(Data records)

----------

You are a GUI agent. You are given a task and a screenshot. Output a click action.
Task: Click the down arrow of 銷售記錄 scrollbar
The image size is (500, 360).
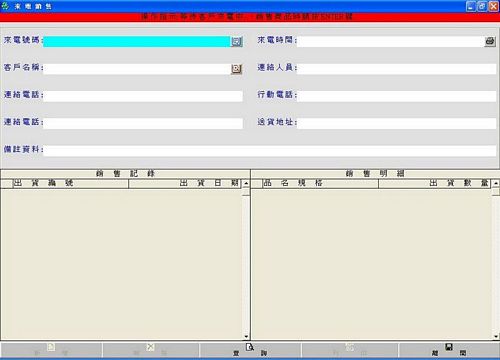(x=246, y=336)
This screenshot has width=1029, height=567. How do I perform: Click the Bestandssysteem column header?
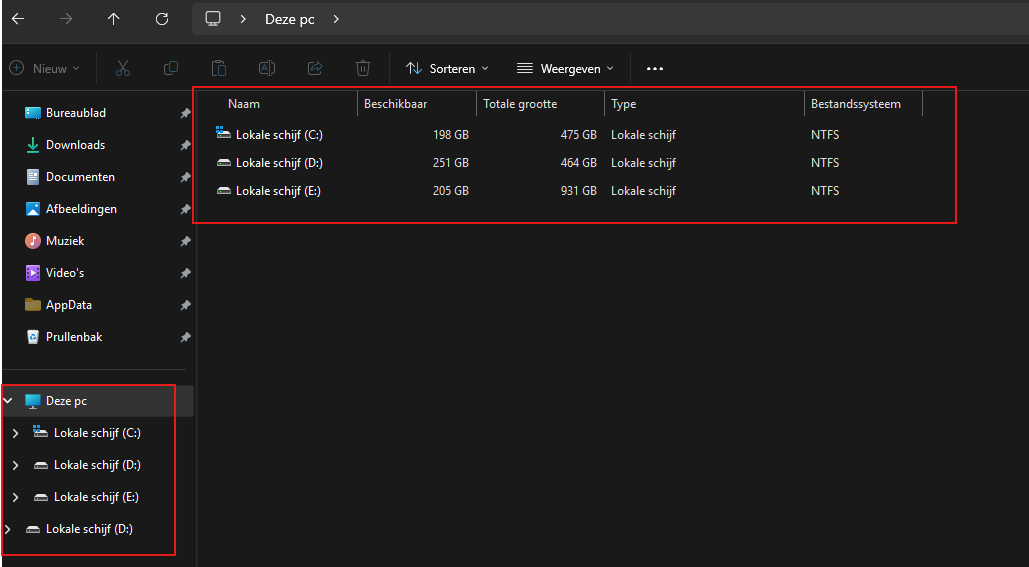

----------

▶ [TASK DESCRIPTION] Repeat exactly the lines from the one containing "The image size is (500, 360)." through the last line of the records above, both included, and leave out the pictures.

▶ [RESULT OF THIS EXERCISE]
The image size is (500, 360).
(x=246, y=336)
This screenshot has width=1029, height=567. How do I perform: Click the Bestandssysteem column header?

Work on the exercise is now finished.